Moniczko dedykuję Ci krótkie opowiadanie A. Bloom "Ojcze, kto ciebie nauczył modlitwy nieustannej?".
"Maksym, świety grecki z IVw, słyszał pewnego dnia w kościele urywek z listu św. Pawła, w którym Apostoł zaleca modlitwę nieustanną. Młody człowiek mocno tym poruszony, pomyślał, że nie ma nic lepszego do zrobienia, jak wypełnić tę radę.
opuszczając kościół udał się w najbliższe góry i nałożył sobie obowiązek modlitwy nieustannej. Jak wszyscy wieśniacy greccy tej epoki, znał tylko "Ojcze nasz" i kilka innych modlitw.
Rozpoczął więc recytować je bez przerwy.

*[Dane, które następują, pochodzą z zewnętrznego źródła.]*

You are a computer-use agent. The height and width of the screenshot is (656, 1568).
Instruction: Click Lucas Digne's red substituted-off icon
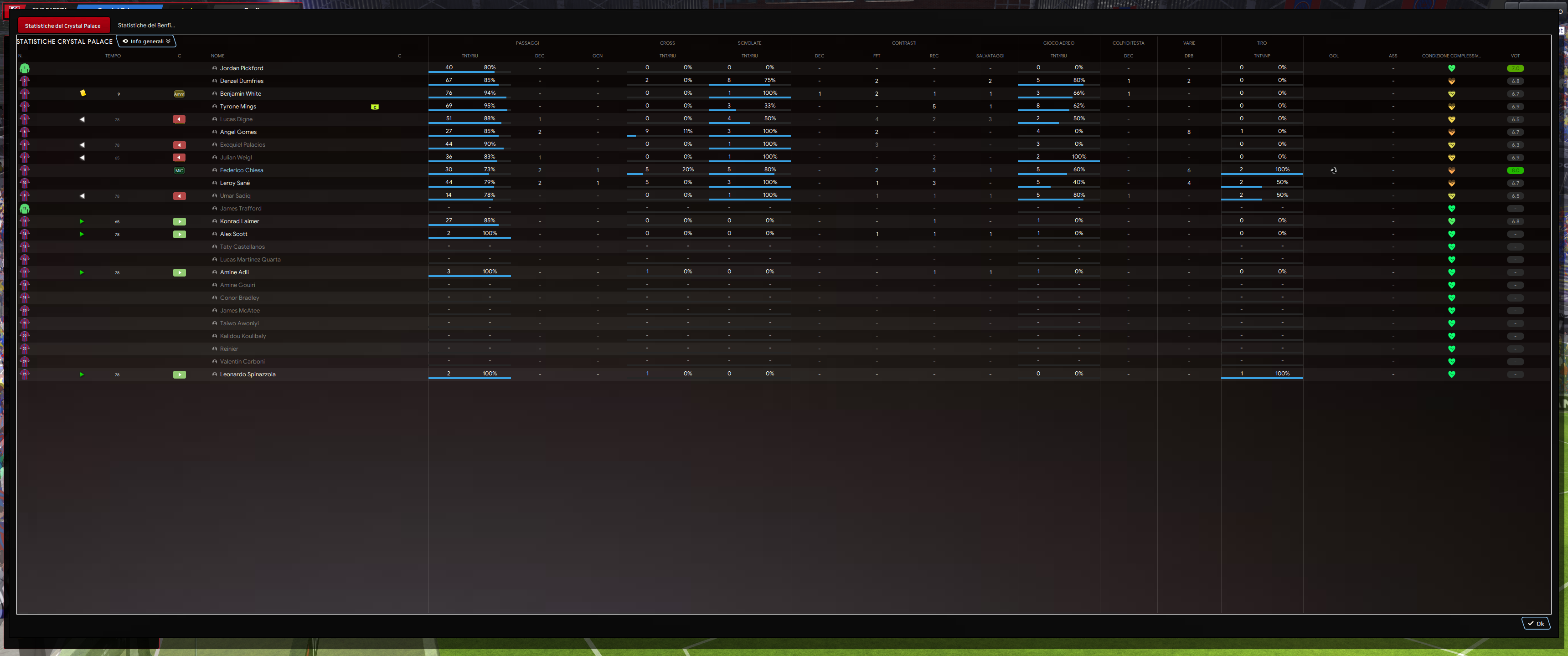(x=179, y=119)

Poczuł się w tym momencie bardzo szczęśliwy.
Modli się, jest razem z Bogiem, jest szczęśliwy, wszystko wydaje się cudowne aż do momentu, kiedy słońce znika za horyzontem. Chłód i noc zapadły w odpowiednim czasie, a wraz z nocą dał się słyszeć ogromny, niepokojący hałas.

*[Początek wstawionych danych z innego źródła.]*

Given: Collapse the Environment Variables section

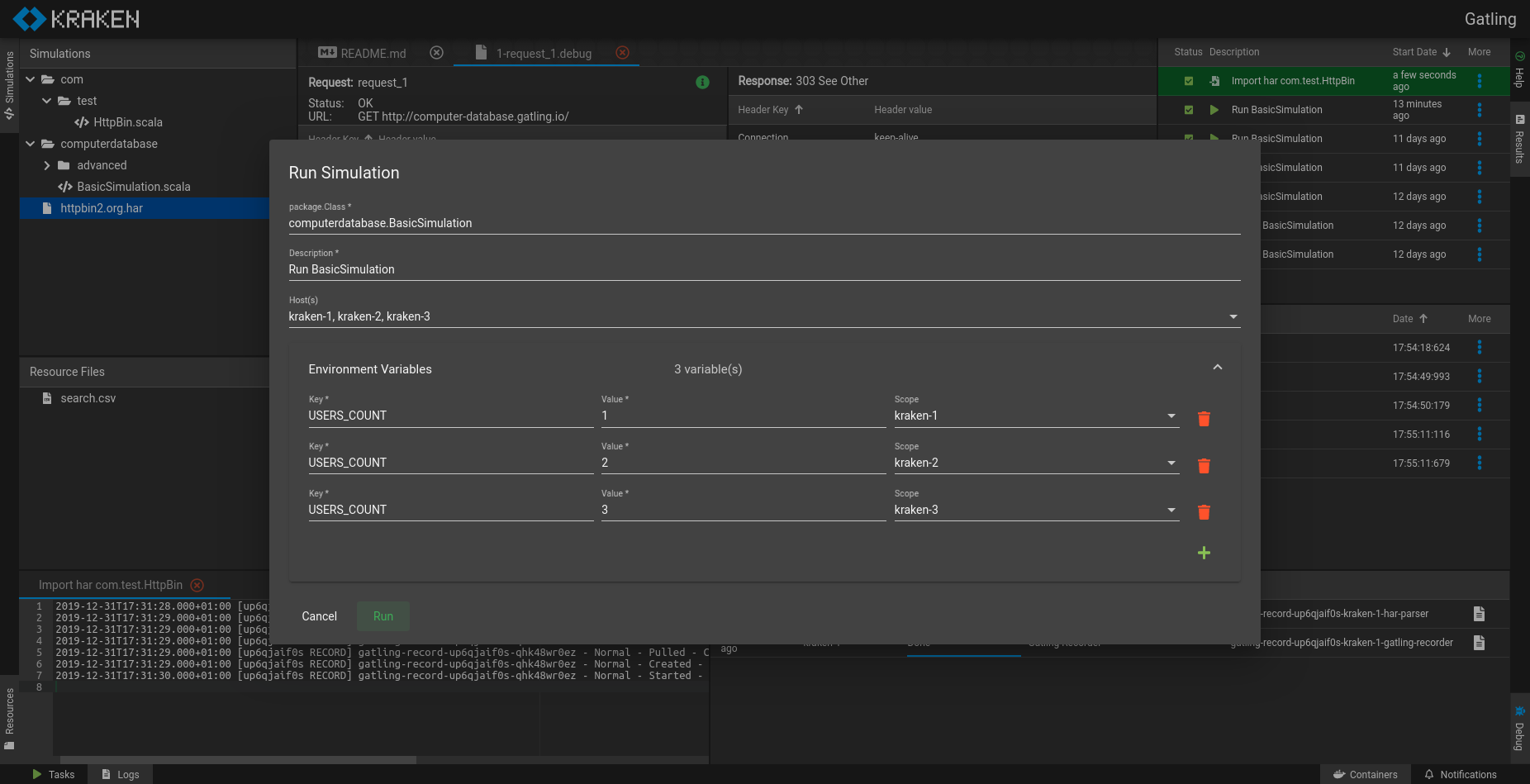Looking at the screenshot, I should [1217, 366].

Trzask gałęzi pod łapami dzikich zwierząt o błyszczących oczach. Odgłosy walki miedzy dzikimi bestiami. Poczuł sie wtedy naprawdę sam, biedny, mały, jak bezbronne stworzenie w świecie, gdzie króluje niebezpieczeństwo i śmierć.
Zrozumiał, że jest stracony, jeśli Bóg nie przybędzie mu na pomoc.
Porzucając "Ojcze nasz" i "Credo" zrobił dokładnie tak, jak Bartymeusz, krzyknął: "Jezusie Synu Dawida, ulituj się nade mną" (Mk 10,47).
On krzyczał w ten sposób przez całą noc, ponieważ odgłosy dzikich zwierząt nie pozwalały mu zamknąć oczu.
Kiedy zapanowała jutrzenka i kiedy wszystkie dzikie bestie znalazły się w swoich legowiskach, powiedział sobie:"Teraz mogę się już modlić".
Poczuł wtedy dotkliwy głód. Chciał zerwać jagody, zbliżył się do lasu i pomyślał nagle, że zamieszkują tam dzikie bestie, które mają ostre kły.
Zbliżył się więc ostrożnie mówiąc za każdym krokiem:"Panie Jezu Chryste, ratuj mnie, przyjdż mi na pomoc, ratuj mnie Panie, przyjdź mi z pomocą, ochraniaj mnie".
Wiele lat później spotkał pewnego wiekowego i bardzo doświadczonego ascetę, który pytał go, jak nauczył się modlić nieustannie.
Maksym mu odpowiedział:"Myślę, że to diabeł mnie nauczył".
Starzec powiedział:"Staram sie zrozumieć, co chcesz przez to powiedzieć, lecz chciałbym byc pewny, czy się nie mylę".
Maksym więc wytłumaczył mu, jak nauczył się modlić, krok po kroku, począwszy od hałasów i niebezpieczeństw dnia i nocy. Kiedy pokusy zostały zwalczone, pokusy ciała, pokusy ducha i wybujałej wyobraźni, wtedy jeszcze mocniej był atakowany przez demona.
Ostatecznie nie spędził już ani jednego momentu dnia czy nocy bez wołania do Boga i krzyku do Niego:"Miej litość, miej litość, na pomoc, na pomoc, na pomoc".
Pewnego pięknego dnia na początku 14 roku takiego życia, objawił mu się Pan. W tym momencie pokój i jasność zamieszkały w nim.
Nie pozostał w nim żaden strach, ani ciemności, ani trudności, ani demon.
"W końcu zrozumiałem - kontynuje Maksym - że dopóki Pan nie przyszedł mi sam z pomocą, pozostawałem beznadziejnie, całkowicie bezsilny. Tak więc mimo tego, że byłem w jasności, pokoju i radości, mówiłem dalej:"Jezusie Synu Dawida, ulituj się nade mną".
Zrozumiał odtąd, że nie ma pokoju serca i ducha, ukojenia ciała i uczciwości woli bez miłosierdzia Bożego".
PS. Miałam kiedyś bardzo trudną sytuację życiową. Szukałam w Biblii słów pocieszenia, natchnienia. Otworzyłam Ewangelię (na chybił-trafił) właśnie akurat na stronę z opisem wołającego Bartymeusza. I tak jak on, prosiłam "Jezusie Synu Dawida, ulituj się nade mną". Odtąd stale tak proszę.